How To Keep Your Staff HIPAA Compliant In The Health Field
1)Always make sure your protocols and training is all up-to-date. You never should be going on a training program that is 20 years old. You shouldn’t even be going on a program that is a few years old.
Take a look at your current program. If you need to make some changes to get them up-to-date, than you do so. Make sure all your staff is trained properly on these protocols and custom medical mobile app for your practice. Only train the staff that is required to see certain information. In other words, don’t share this stuff with everybody on your payroll. It should only be directed to those who have direct access to it on a daily basis.
2)This one kind of goes along with the first one. Never share information with someone who doesn’t have the write to see it. I don’t care if the person is a personal friend or even a partner. They have no right to see the information. This will violate many protocols.
Always keep passwords and information safe and secure. If someone requests to see the information, check it out with your superiors first.
3)Unless you need to see a patient’s record for a specific reason, you have no right to see it. It needs to be work-related. You should never be looking over a patient’s or co-worker’s file for “easy reading”.There is always someone who could easily get access to someone’s file, especially someone who shouldn’t have the access.
This puts everyone in danger, especially the patient and your job.
4)Don’t use a patient’s full name when you are within an earshot of other people. Anyone can over hear what you are saying, even people who shouldn’t have knowledge of it. This goes along with the privacy issue.
Only use the first name when in a public place. The only place that constitutes as a “public place” is the waiting room. This will cut down on lots of issues concerning privacy.
5)When you are not using the computer, keep it turned off. This will cut down on others trying to access things they shouldn’t be. There is always someone trying to breach the access codes. When this happens, a whole new can of worms is opened up. Please, shut off your computer when it’s not being used.

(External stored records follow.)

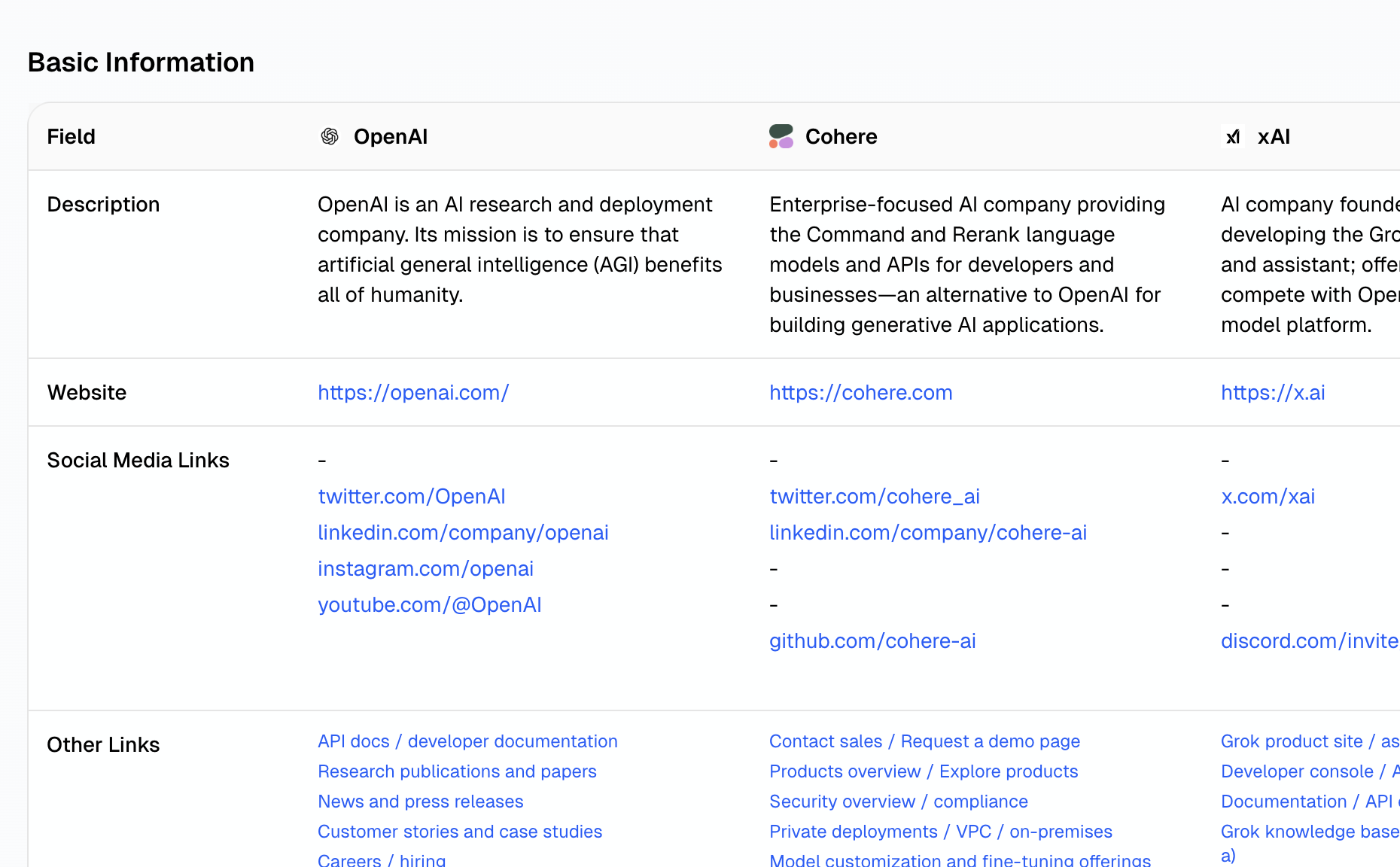Viewport: 1400px width, 867px height.
Task: Open Research publications and papers link
Action: [x=457, y=771]
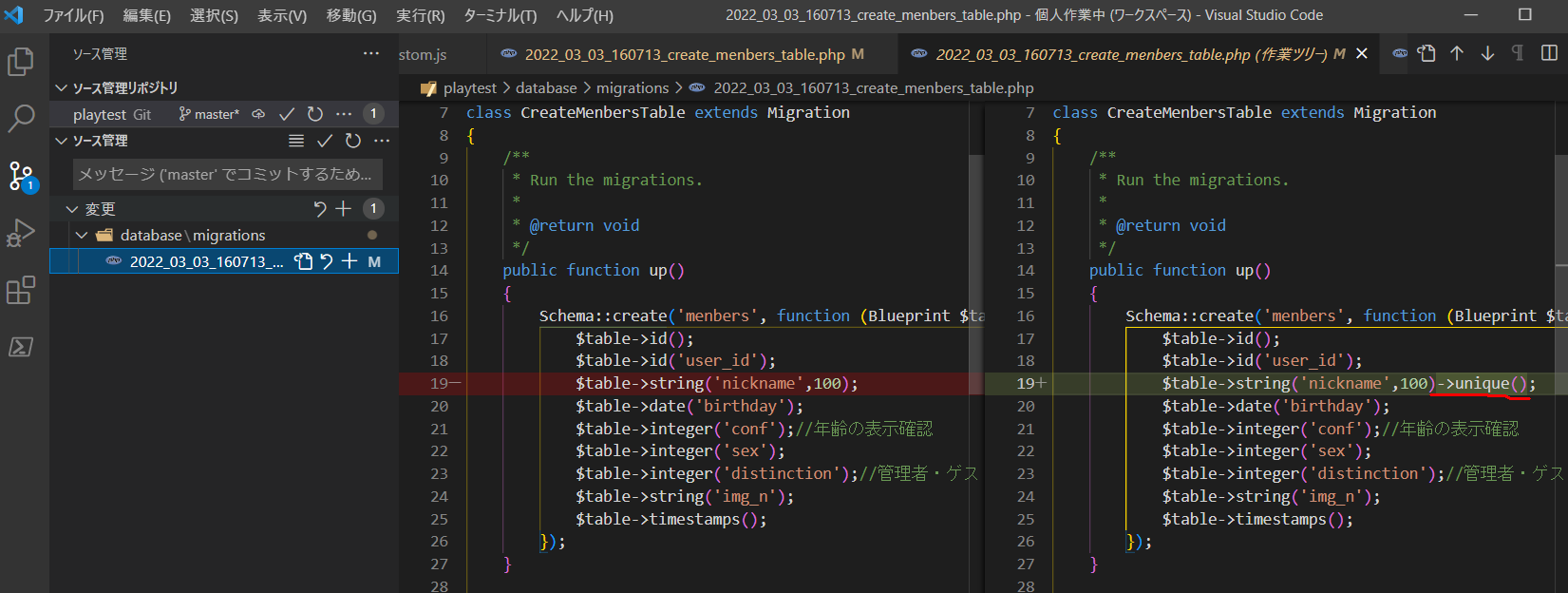Click the open file icon in editor toolbar
Image resolution: width=1568 pixels, height=593 pixels.
(x=1426, y=54)
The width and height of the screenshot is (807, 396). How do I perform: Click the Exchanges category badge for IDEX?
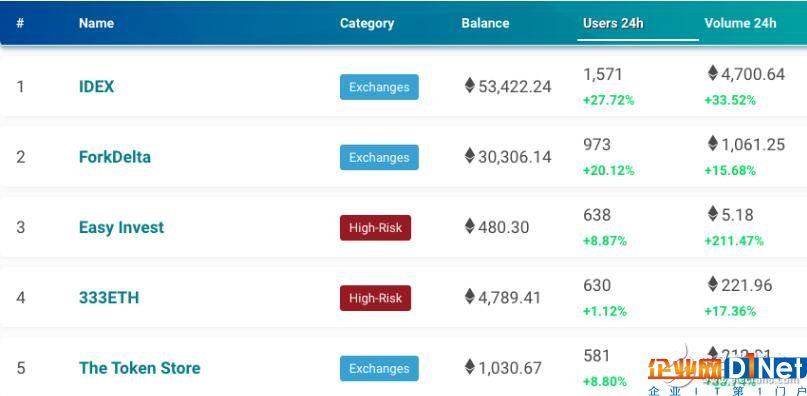379,87
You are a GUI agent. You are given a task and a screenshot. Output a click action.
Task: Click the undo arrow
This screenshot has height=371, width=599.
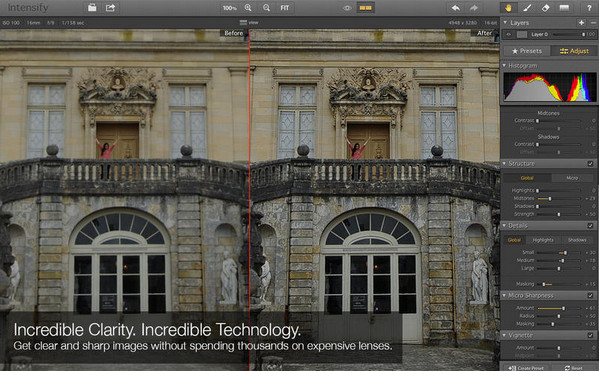pyautogui.click(x=455, y=8)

This is one of the biggest issues healthcare workers deal with. One way to cut down on this problem is by having different security clearances. There need to be different levels of communication and clearance.
Each level needs to have their own numbers and pass codes. Each level also needs to avoid sharing the codes with one another. Not everyone at work is your friend. When picking out the codes, try to make them as different as possible. If the codes are too similar, it will make it easier to gain access. Use something unique. Use something that will not be easily recognizable.
One final word of advice: When getting rid of work stuff, use a shredder. This way no one can access the information. Old information has a way of making its way to newer information. Shred everything!